Researchers examined whether benefits from sage grouse conservation extend to three species of sagebrush songbirds: Brewer’s sparrow, sagebrush sparrow and sage thrasher. New maps reveal that strongholds for sagebrush songbirds and sage grouse coincide: songbirds are 13-19% more abundant near large leks, or mating grounds, which support half of all known sage grouse populations. Policies and actions that benefit grouse also overlap high abundance areas for sagebrush songbirds, suggesting that benefits can extend to these less well-known species.

Patrick Donnelly, a landscape ecologist at Intermountain West Joint Venture and one of the researchers on this study, said conservation efforts are focused on areas with lots of sage grouse and his research shows the effects of that on the other birds.

"We found the correlation with songbirds was even greater,” he points out. “So where we have more grouse, we have even more songbirds. And our conservation strategies are focusing on those very specific places. It's a win-win for both species."

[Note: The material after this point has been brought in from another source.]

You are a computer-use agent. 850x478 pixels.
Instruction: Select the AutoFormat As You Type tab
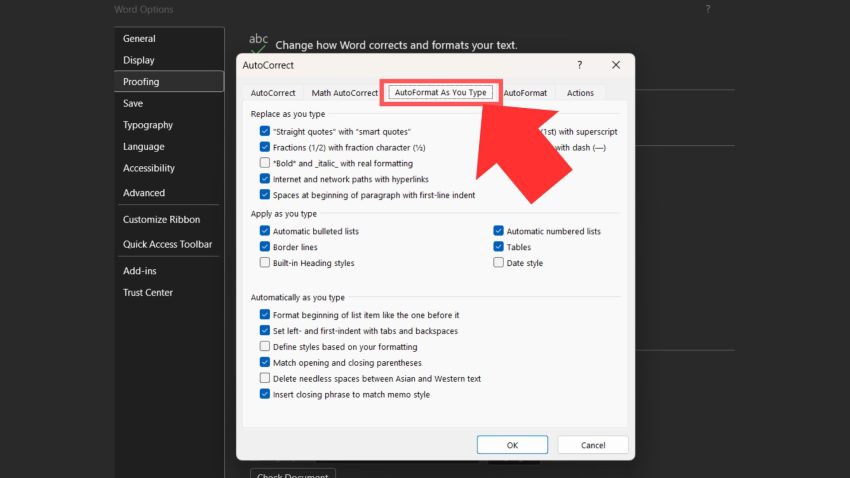(440, 92)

Findings in Wyoming revealed that sage grouse core areas overlap with 40-50% of areas with high or moderate songbird abundance, and in particular with high abundance areas of sage thrasher.

First, the researchers created abundance maps for each of the sagebrush songbirds using long-term bird count data coupled with measures of climate and habitat conditions. They found that the abundance of each songbird doubled when sagebrush covered 40 percent or more of the landscape. Unfortunately, they also discovered that fewer than 25 percent of sampled sites exceeded the 40 percent threshold of sagebrush-rich habitat.

Second, the scientists compared patterns of songbird abundance with the distribution of sage grouse leks. Near large leks, which support 50 percent of known grouse populations, abundance was 15 percent higher for Brewer’s sparrow, 13 percent for sagebrush sparrow, and 19 percent for sage thrasher.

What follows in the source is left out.